▸ **REQUIRED WORK**
Before you finish, make sure every line below has been written out exactly.

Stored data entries
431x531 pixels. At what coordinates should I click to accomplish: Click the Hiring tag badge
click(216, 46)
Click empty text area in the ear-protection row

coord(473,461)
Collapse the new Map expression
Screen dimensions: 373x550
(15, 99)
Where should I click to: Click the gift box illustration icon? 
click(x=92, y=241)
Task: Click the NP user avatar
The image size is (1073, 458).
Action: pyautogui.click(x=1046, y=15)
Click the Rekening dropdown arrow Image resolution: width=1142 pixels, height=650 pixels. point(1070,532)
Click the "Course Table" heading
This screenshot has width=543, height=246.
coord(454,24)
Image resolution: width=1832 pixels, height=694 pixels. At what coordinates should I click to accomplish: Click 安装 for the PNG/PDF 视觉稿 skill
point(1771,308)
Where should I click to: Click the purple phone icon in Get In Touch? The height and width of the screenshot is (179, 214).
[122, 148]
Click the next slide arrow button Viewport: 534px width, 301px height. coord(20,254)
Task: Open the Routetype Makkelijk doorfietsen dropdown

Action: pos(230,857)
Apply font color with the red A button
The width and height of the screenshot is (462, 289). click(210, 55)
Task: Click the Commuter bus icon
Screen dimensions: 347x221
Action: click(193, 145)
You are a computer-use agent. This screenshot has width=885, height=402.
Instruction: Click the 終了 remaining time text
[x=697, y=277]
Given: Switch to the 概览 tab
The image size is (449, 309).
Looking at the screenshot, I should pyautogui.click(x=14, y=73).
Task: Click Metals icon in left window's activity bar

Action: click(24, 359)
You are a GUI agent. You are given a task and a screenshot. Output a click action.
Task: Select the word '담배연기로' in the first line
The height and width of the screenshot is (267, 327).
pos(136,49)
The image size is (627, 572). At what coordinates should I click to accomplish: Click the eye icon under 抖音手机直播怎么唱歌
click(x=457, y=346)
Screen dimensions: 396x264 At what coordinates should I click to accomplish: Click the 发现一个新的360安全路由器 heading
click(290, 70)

▸ **COMPLETED TASK**
431x531 pixels. At what coordinates should I click to accomplish: Click the Hiring tag badge
click(216, 46)
Click empty text area in the ear-protection row

coord(473,461)
Collapse the new Map expression
Screen dimensions: 373x550
(15, 99)
Where should I click to: Click the gift box illustration icon? 
click(x=92, y=241)
Task: Click the NP user avatar
The image size is (1073, 458).
Action: pyautogui.click(x=1046, y=15)
Click the Rekening dropdown arrow Image resolution: width=1142 pixels, height=650 pixels. point(1070,532)
Click the "Course Table" heading
This screenshot has width=543, height=246.
coord(454,24)
Image resolution: width=1832 pixels, height=694 pixels. At what coordinates should I click to accomplish: Click 安装 for the PNG/PDF 视觉稿 skill
point(1771,308)
Where should I click to: Click the purple phone icon in Get In Touch? The height and width of the screenshot is (179, 214).
[122, 148]
Click the next slide arrow button Viewport: 534px width, 301px height. coord(20,254)
Task: Open the Routetype Makkelijk doorfietsen dropdown

Action: pos(230,857)
Apply font color with the red A button
The width and height of the screenshot is (462, 289). click(210, 55)
Task: Click the Commuter bus icon
Screen dimensions: 347x221
Action: click(193, 145)
You are a computer-use agent. This screenshot has width=885, height=402.
Instruction: Click the 終了 remaining time text
[x=697, y=277]
Given: Switch to the 概览 tab
The image size is (449, 309).
Looking at the screenshot, I should pyautogui.click(x=14, y=73).
Task: Click Metals icon in left window's activity bar

Action: click(24, 359)
You are a GUI agent. You are given a task and a screenshot. Output a click action.
Task: Select the word '담배연기로' in the first line
The height and width of the screenshot is (267, 327).
pos(136,49)
The image size is (627, 572). At what coordinates should I click to accomplish: Click the eye icon under 抖音手机直播怎么唱歌
click(x=457, y=346)
Screen dimensions: 396x264 At what coordinates should I click to accomplish: Click the 发现一个新的360安全路由器 heading
click(290, 70)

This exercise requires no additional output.